Ha ha, the speed limit on '' interstate H1 running thru downtown Honolulu is 50 mph and the minimum is 40. Lots of times, especially Saturday mornings when the old folks drive to Costco , I see em in the left lane doing 30.


----------



## 480sparky (Sep 20, 2007)

macmikeman said:


> Ha ha, the speed limit on '' interstate H1 running thru downtown Honolulu is 50 mph and the minimum is 40. Lots of times, especially Saturday mornings when the old folks drive to Costco , I see em in the left lane doing 30.


So it's illegal to drive 45 when the minimum is 40?


----------



## MechanicalDVR (Dec 29, 2007)

When you want to promote doing code like professional non hack work this seems like a bad joke. If price is an option maybe just run an extension cord out the bathroom window from the outlet on the light over the sink, that should run a drill or saw.


----------



## theJcK (Aug 7, 2013)

So theres your answers. Its code complaint so do all that work and then wait by phone for when he insists on working with his grandpappys old skilsaw.

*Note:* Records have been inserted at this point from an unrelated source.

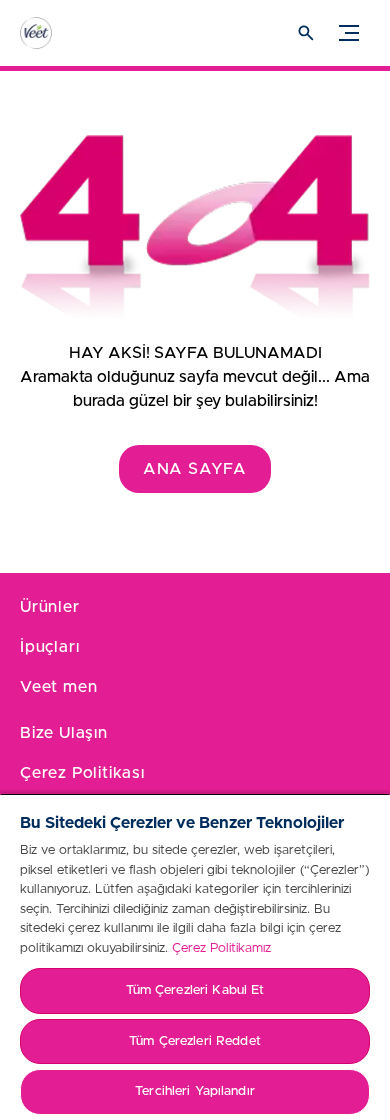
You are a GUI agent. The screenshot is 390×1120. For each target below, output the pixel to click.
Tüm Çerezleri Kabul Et (195, 990)
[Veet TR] (55, 33)
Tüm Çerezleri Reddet (195, 1041)
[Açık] (306, 33)
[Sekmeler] (349, 33)
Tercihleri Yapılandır (195, 1091)
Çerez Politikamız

Or just buy him a 16 awg 100' extension cord and throw it out a window.. pull ground prong off if he needs to use the keyless recept.


----------



## macmikeman (Jan 23, 2007)

480sparky said:


> So it's illegal to drive 45 when the minimum is 40?


No, the speed limit is 50, read it again.


----------



## MechanicalDVR (Dec 29, 2007)

theJcK said:


> So theres your answers. Its code complaint so do all that work and then wait by phone for when he insists on working with his grandpappys old skilsaw. Or just buy him a 16 awg 100' extension cord and throw it out a window.. pull ground prong off if he needs to use the keyless recept.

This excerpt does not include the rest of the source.